If you haven't heard this part of the story before I'll quickly fill you in. Iowa Governor, Clyde Herring, still upset with how Hawkeyes RB Ozzie Simmons had been knocked out in the 1934 game said "If the officials stand for any rough tactics like Minnesota used last year, I'm sure the crowd won't." Herring seems to have been encouraging a riot. Minnesota's Governor Floyd B. Olson tried to calm things down by suggesting a bet. Floyd sent a telegram to Clyde, "Minnesota fans are excited over your statement about Iowa crowds lynching the Minnesota football team. I have assured them you are law abiding gentlemen and are only trying to get our goat ... I will bet you a Minnesota prized hog against an Iowa prized hog that Minnesota wins."

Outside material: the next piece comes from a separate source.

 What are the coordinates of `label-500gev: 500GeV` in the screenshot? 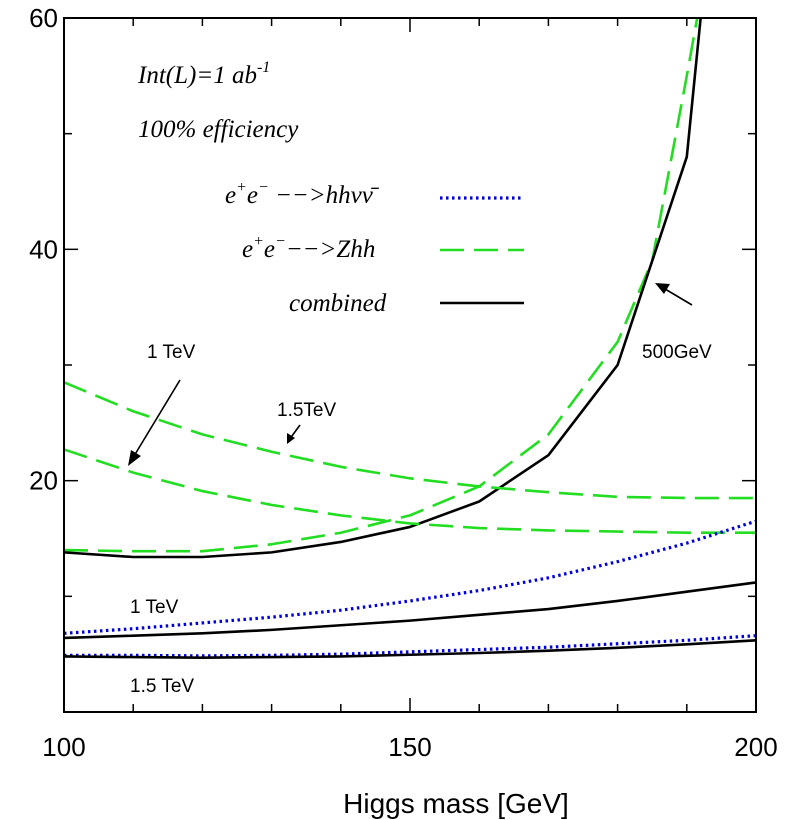 It's located at (677, 352).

Floyd B Olson, left (WITH VICTORY CIGAR) getting his prize hog from Governor Herring, Via MNHS.
Obviously what comes out of that story is Floyd of Rosedale. Named for Floyd B. Olson, the pig came from Rosedale Farms near Fort Dodge, Iowa. Before the bronze statue, there was the real life Floyd, before the real pig there was this wooden pig sign.
Wooden Butcher sign with 1935 Gopher players names signed in pencil.

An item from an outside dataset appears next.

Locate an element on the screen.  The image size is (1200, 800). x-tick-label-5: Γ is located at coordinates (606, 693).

To the Minnesota players before the 1935 game it wasn't clear at all who would have to pay up on this bet between Governors Floyd and Clyde. In some tellings of this story the players worried that they would be on the hook for providing a pig to Iowa should they lose. Other versions of the story state that Minnesota players would present the wooden pig sign as a gesture of good will to the Iowa fans. Either way on a dark night in early November 1935 a butcher shop sign in Dinkytown went missing and got onto the train with the Minnesota boys heading to Iowa City.
The sign today is painted on one side but you can just make out "MEAT" underneath the coats of gold paint. The other side has signatures from about 70 people.
"MEAT" is just visible. There is something else underneath MEATS but it is illegible.
After the Gophers beat Iowa, 13-6 in the closest game on their way towards winning a second straight national championship, the wooden pig came back to Dinkytown. For years it was hung in Cooke Hall. Visitors continued to add their names to the pig. At some point when the old wooden sign was headed to the garbage, it was saved by a University of Minnesota employee, Bob Patrin, who still owns it today.
Bob was kind enough to let me see the wooden pig and other treasures acquired from his career working for the U of M. While I haven't been able to corroborate any of the versions of the story he told me, it seems like a plausible tale. The sign might be from Harvard Meat Market, located at 804 Washington Ave SE, the only butcher/meat market/pig shop I could locate as being around the University in the 1930s. At any rate what is cool about this wooden sign is it is the oldest, shortest lived, and only trophy to never change hands from Minnesota in the Iowa - Minnesota rivalry.
Two detail shots showing some signatures, the most notably absent signature is Coach Bernie Bierman.